[Work task] Two lines mark the range in the entries below: the one holding "You are a computer-use" and the one holding "Instruction: Expand the". Set down those two and all lines between them, exactly.

──────── Source data ────────

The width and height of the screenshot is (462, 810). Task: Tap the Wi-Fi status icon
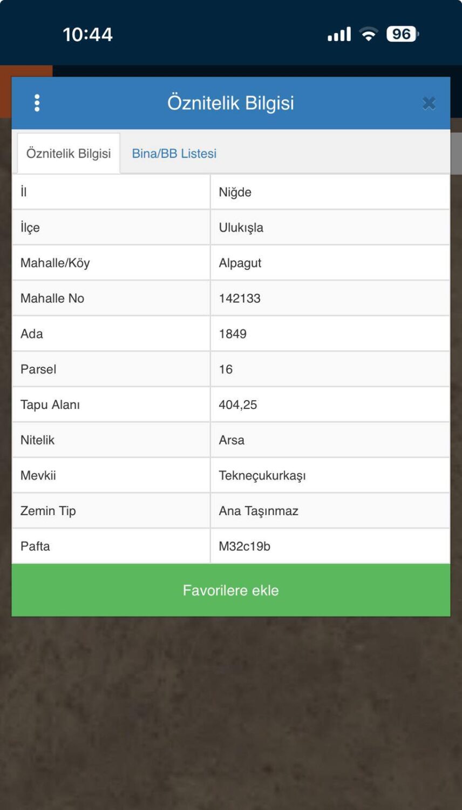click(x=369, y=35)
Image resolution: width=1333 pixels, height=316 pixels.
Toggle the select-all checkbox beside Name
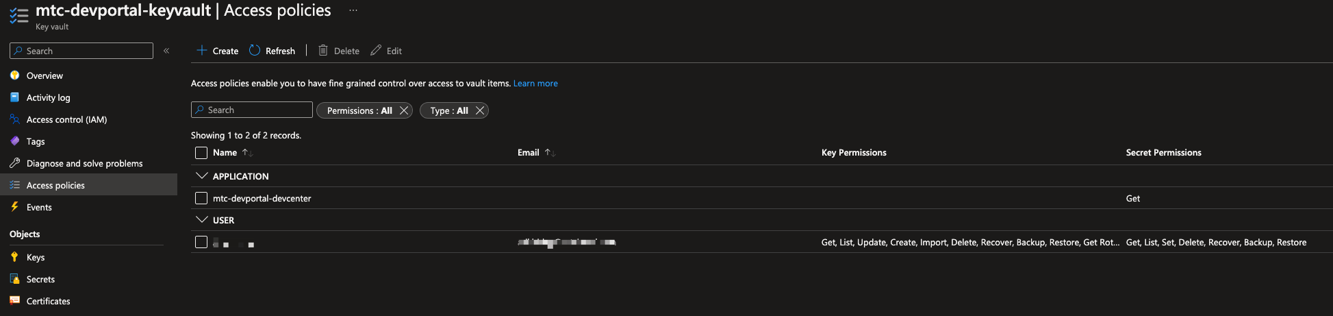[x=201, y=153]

────────
──────── Source data ────────

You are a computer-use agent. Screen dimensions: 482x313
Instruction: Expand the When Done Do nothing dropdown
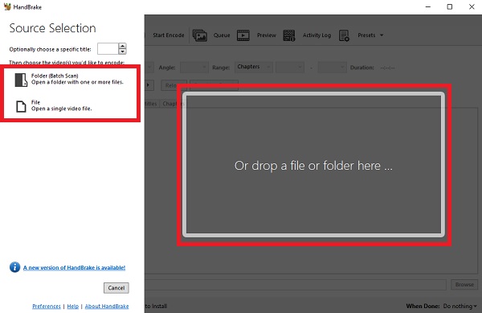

────────

[Task output]
You are a computer-use agent. Screen dimensions: 482x313
Instruction: Expand the When Done Do nothing dropdown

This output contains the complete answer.